Your objective = Rewrite the part that opens with the line containing "Task: Close the Settings dialog" and closes with the end of the lines, replacing "dialog" with "window" and changing nothing else. Leave the pictures out.

Supplied information =
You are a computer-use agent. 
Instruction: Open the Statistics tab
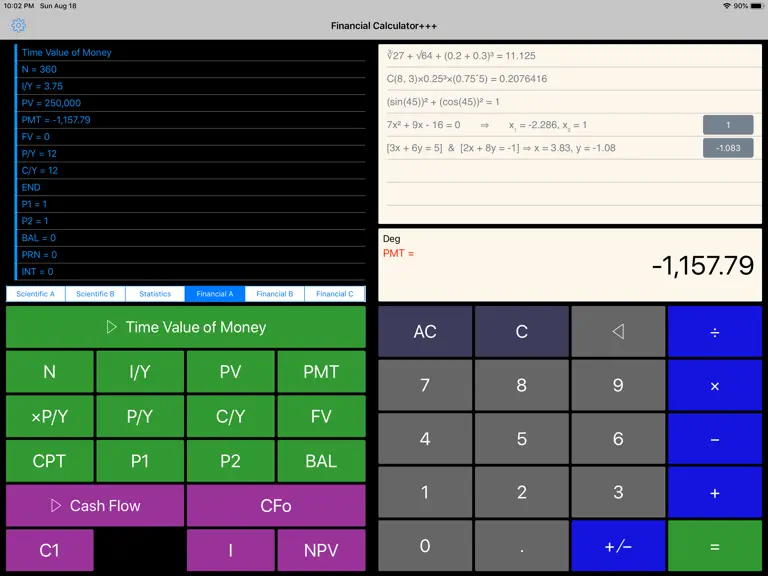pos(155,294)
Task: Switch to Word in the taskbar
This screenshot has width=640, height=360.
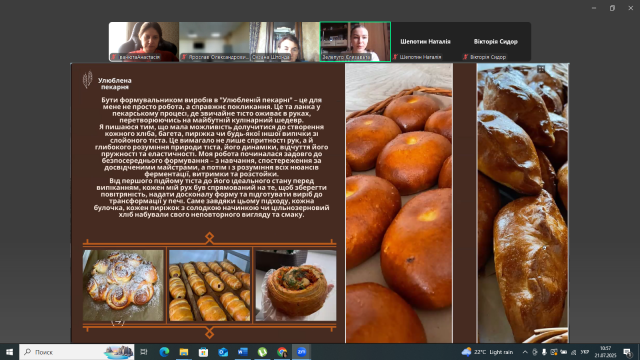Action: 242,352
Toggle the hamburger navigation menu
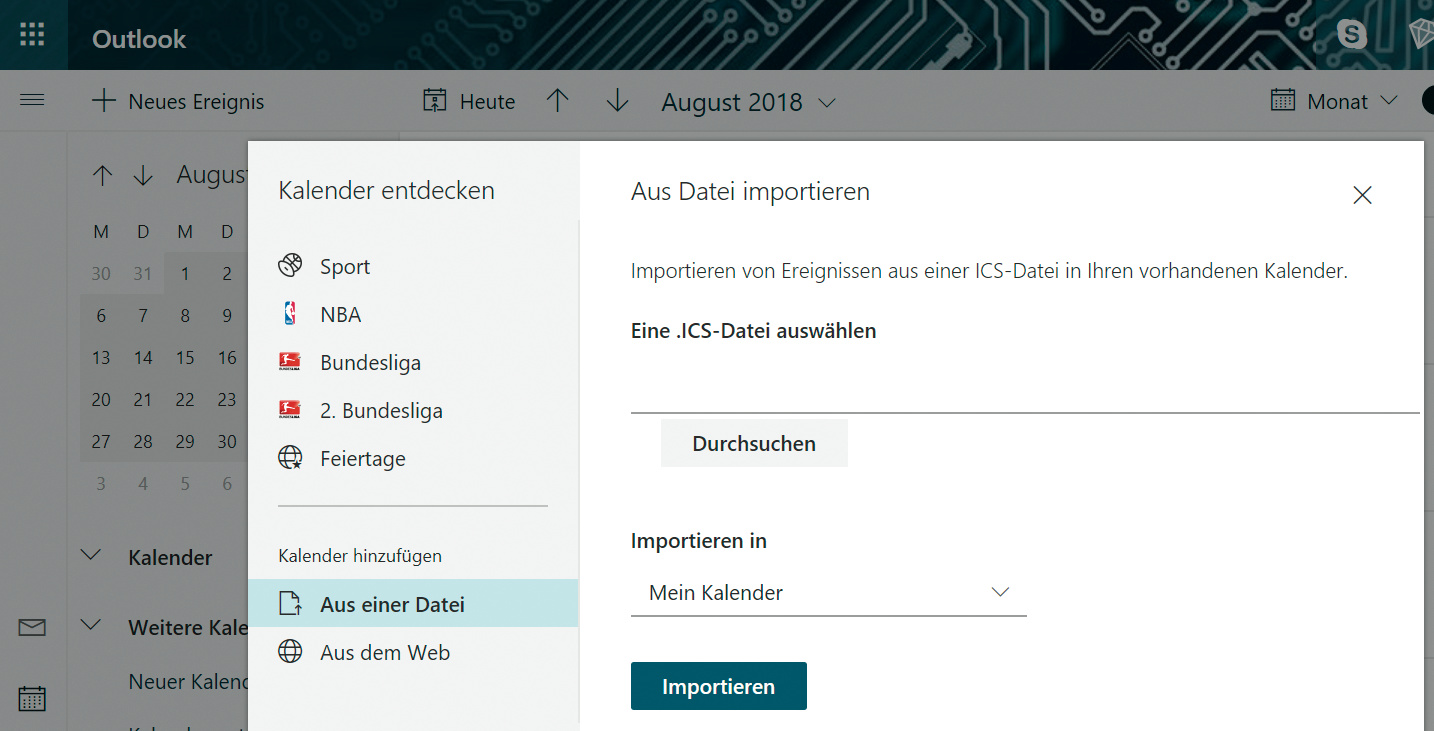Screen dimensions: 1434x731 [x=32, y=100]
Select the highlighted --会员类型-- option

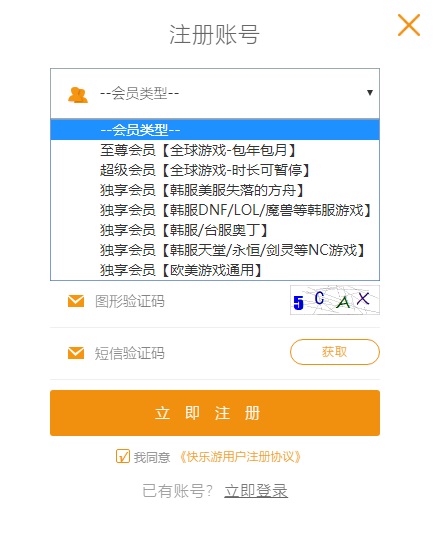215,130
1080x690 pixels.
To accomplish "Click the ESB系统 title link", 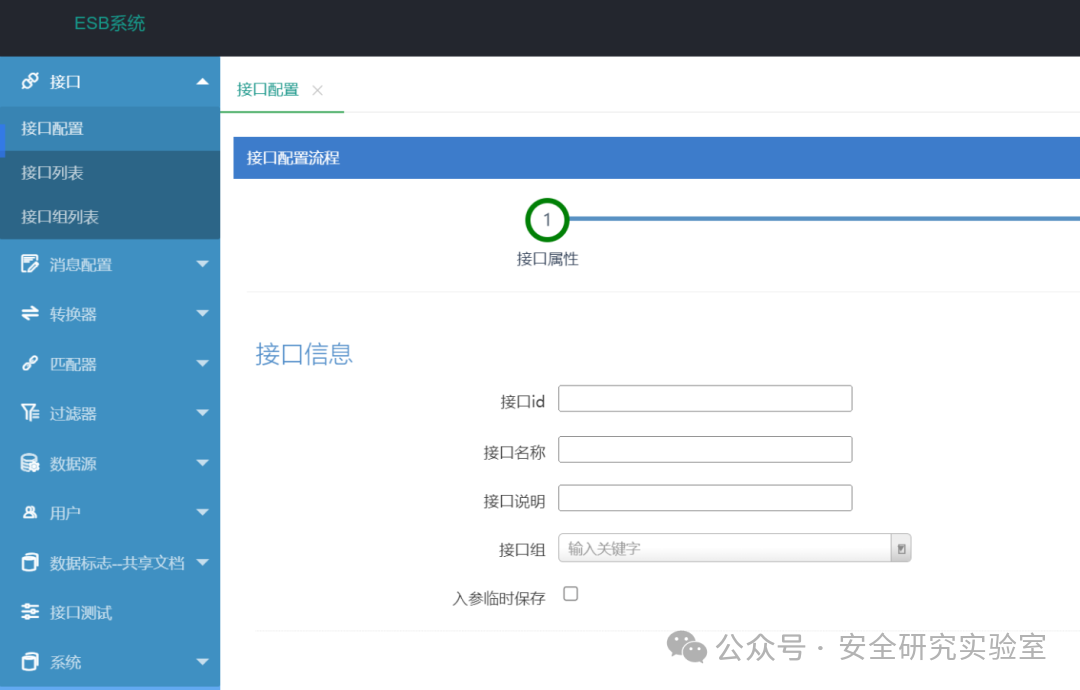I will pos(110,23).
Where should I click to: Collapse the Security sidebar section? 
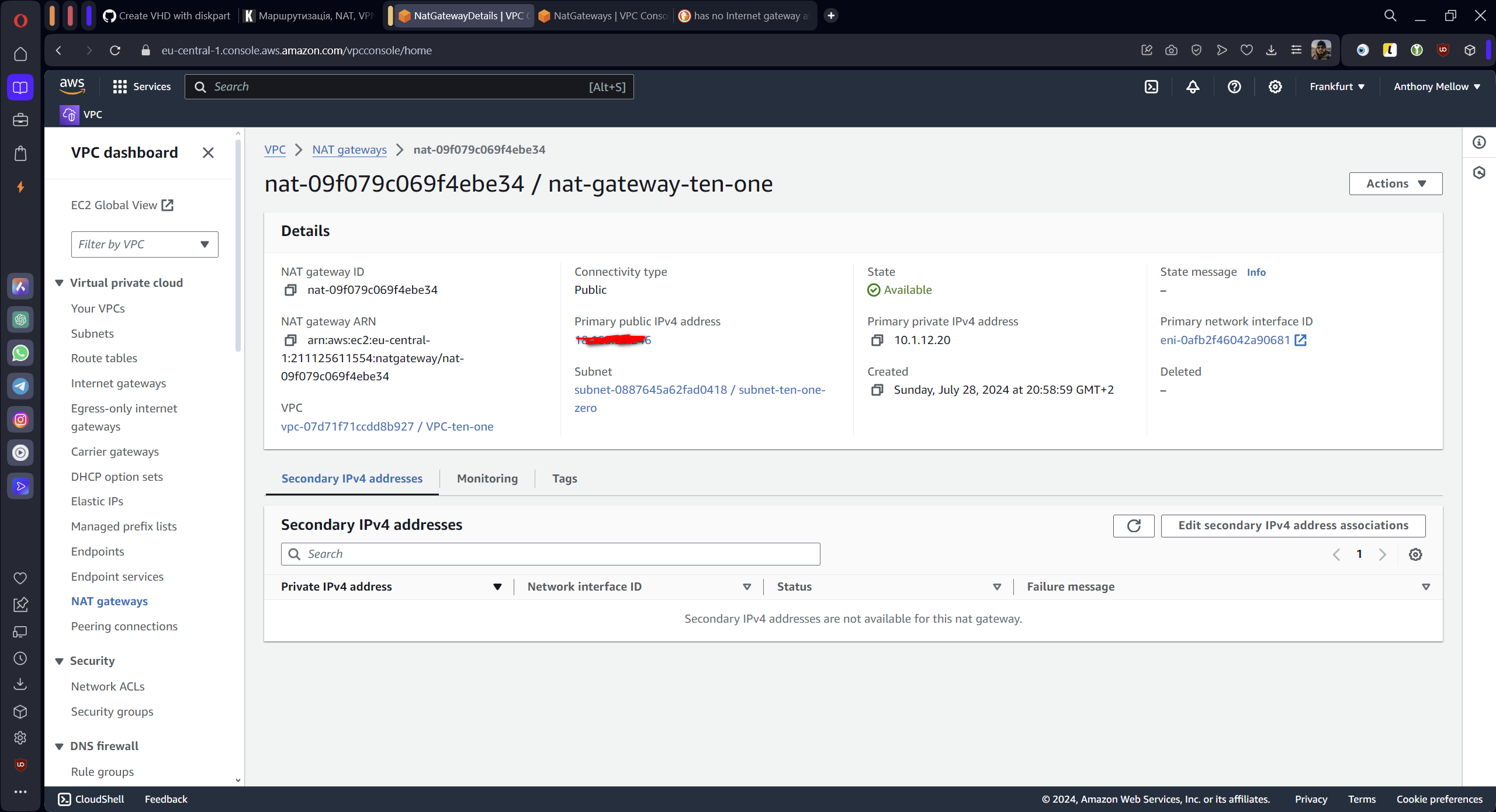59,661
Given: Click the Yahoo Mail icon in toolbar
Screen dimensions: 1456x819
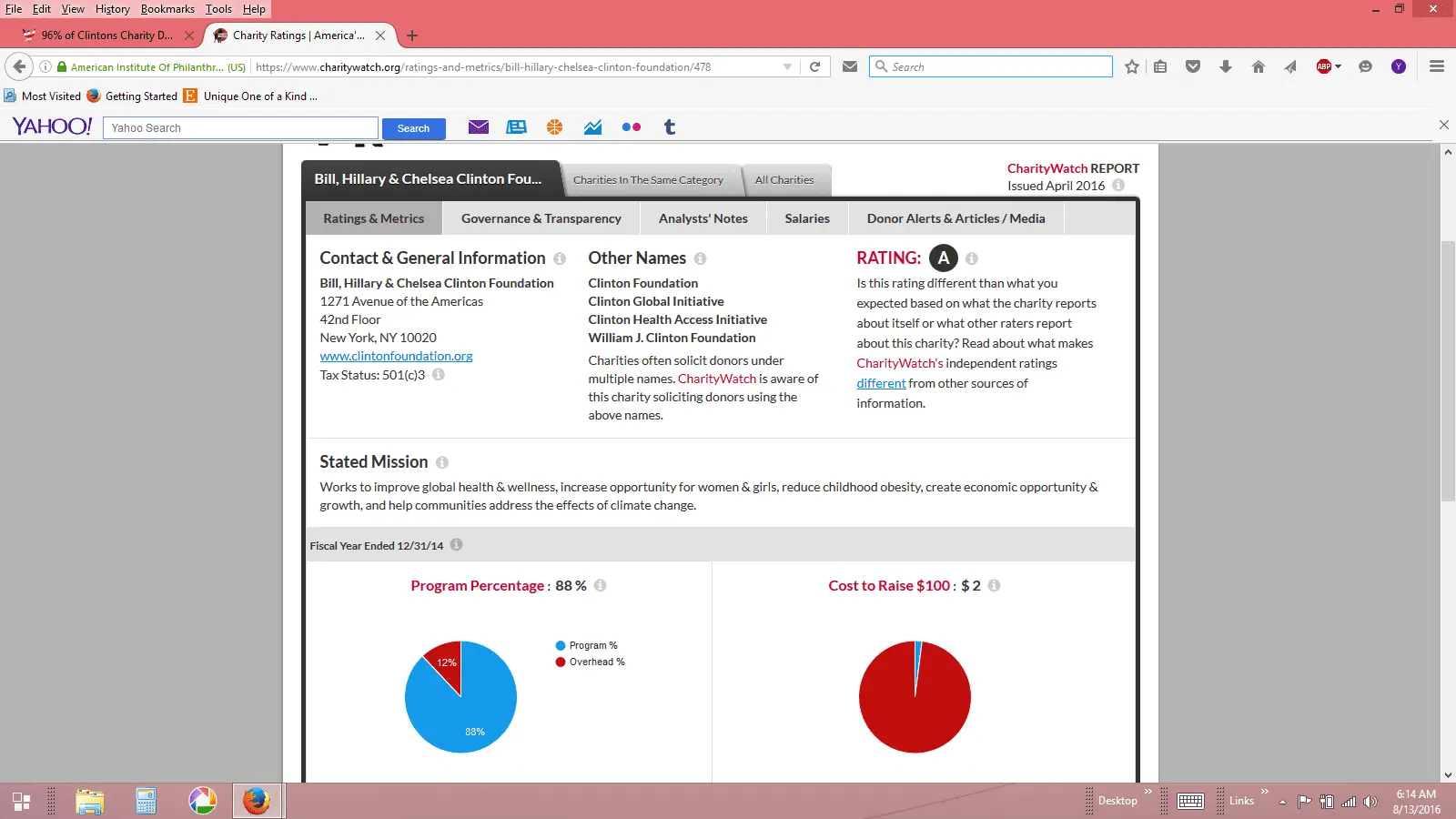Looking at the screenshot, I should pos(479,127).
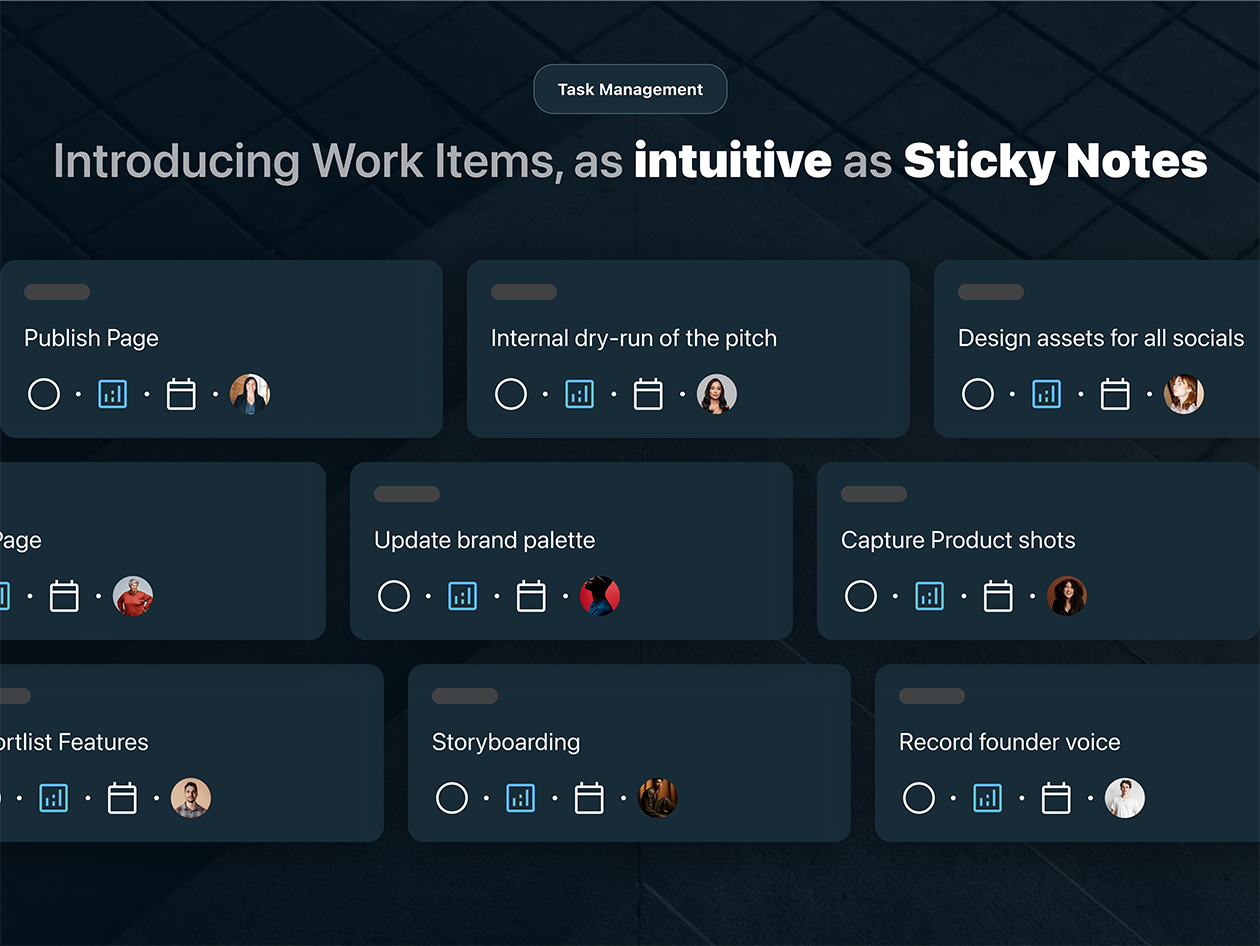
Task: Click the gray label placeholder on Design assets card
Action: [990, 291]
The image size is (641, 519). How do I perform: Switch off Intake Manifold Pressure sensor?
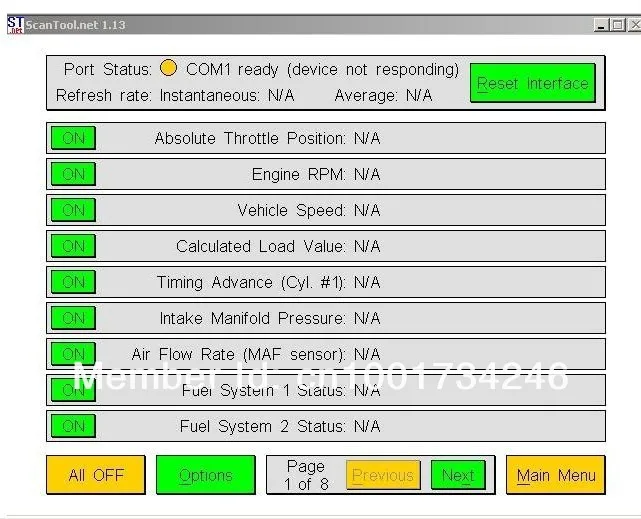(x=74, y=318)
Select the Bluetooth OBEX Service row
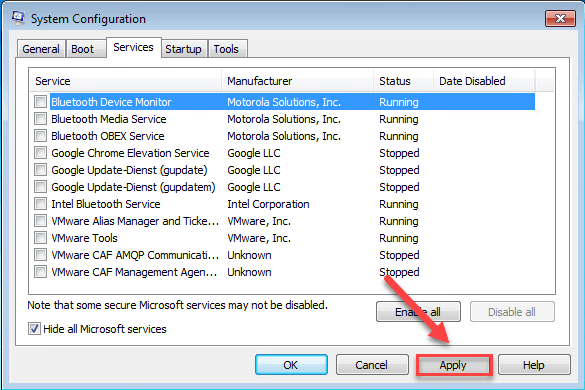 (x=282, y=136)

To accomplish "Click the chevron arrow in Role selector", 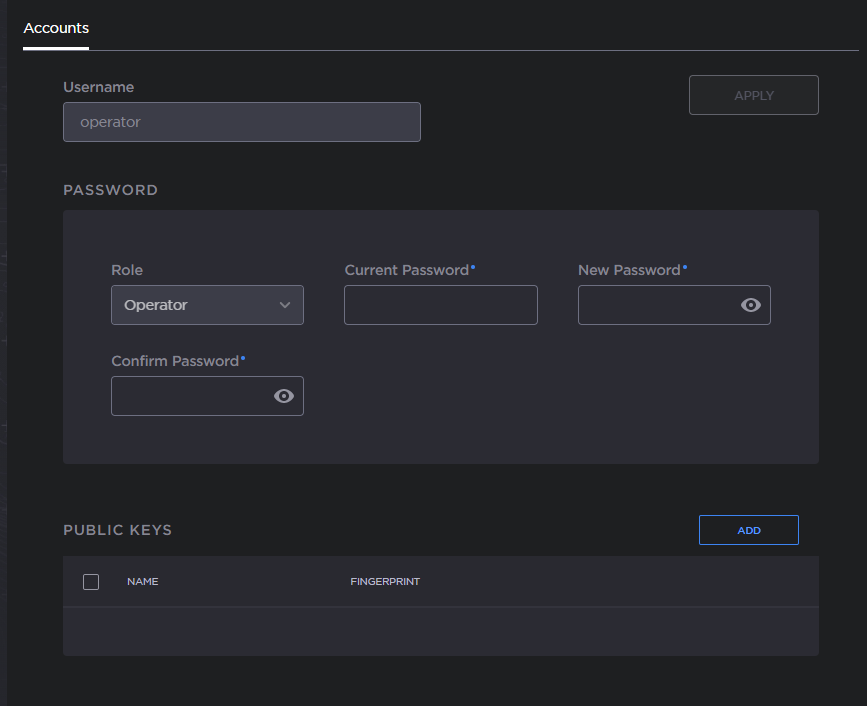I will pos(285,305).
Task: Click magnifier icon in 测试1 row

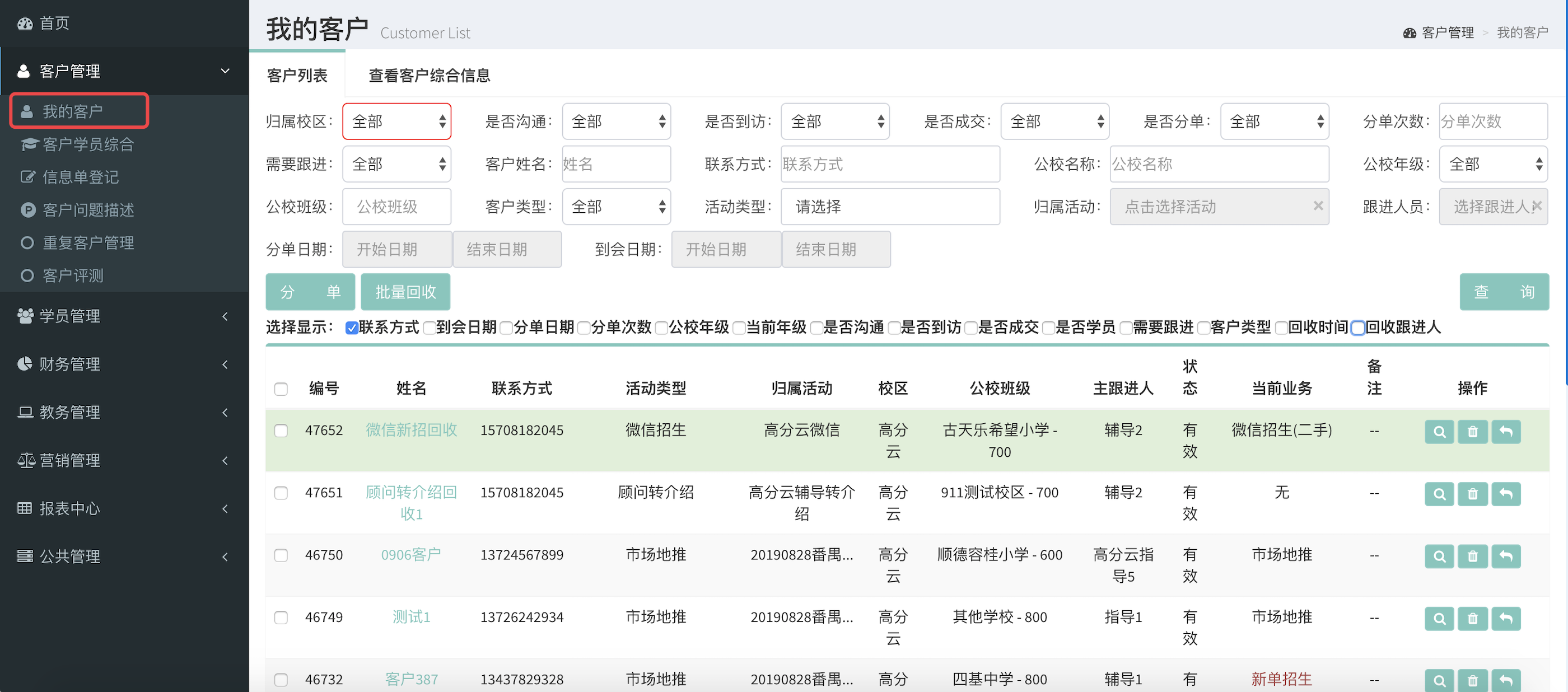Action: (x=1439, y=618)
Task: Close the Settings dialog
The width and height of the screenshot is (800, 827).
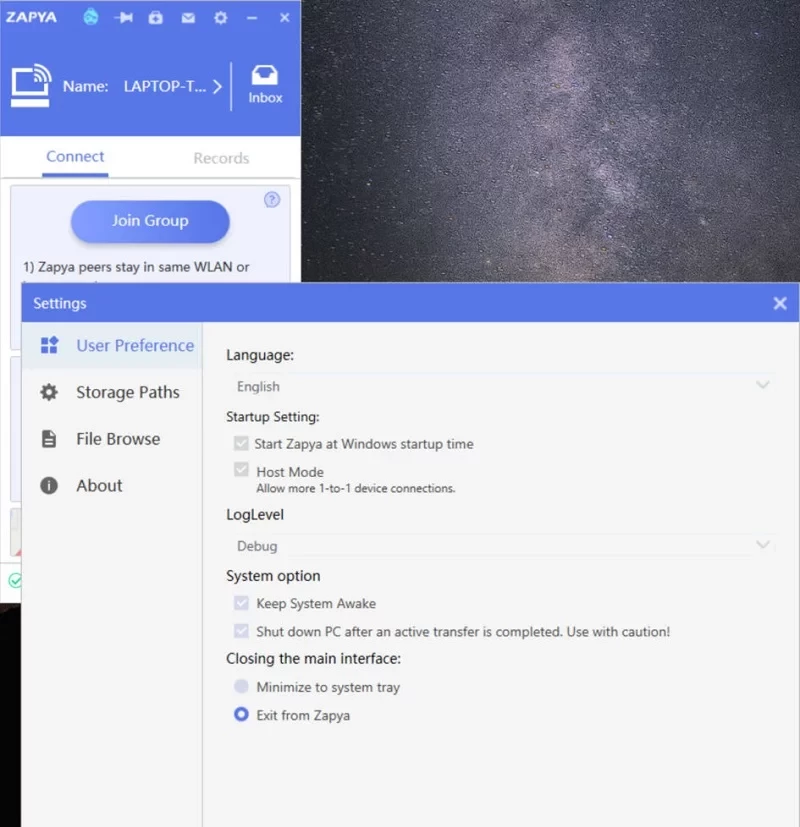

Task answer =
Task: Close the Settings window
The width and height of the screenshot is (800, 827).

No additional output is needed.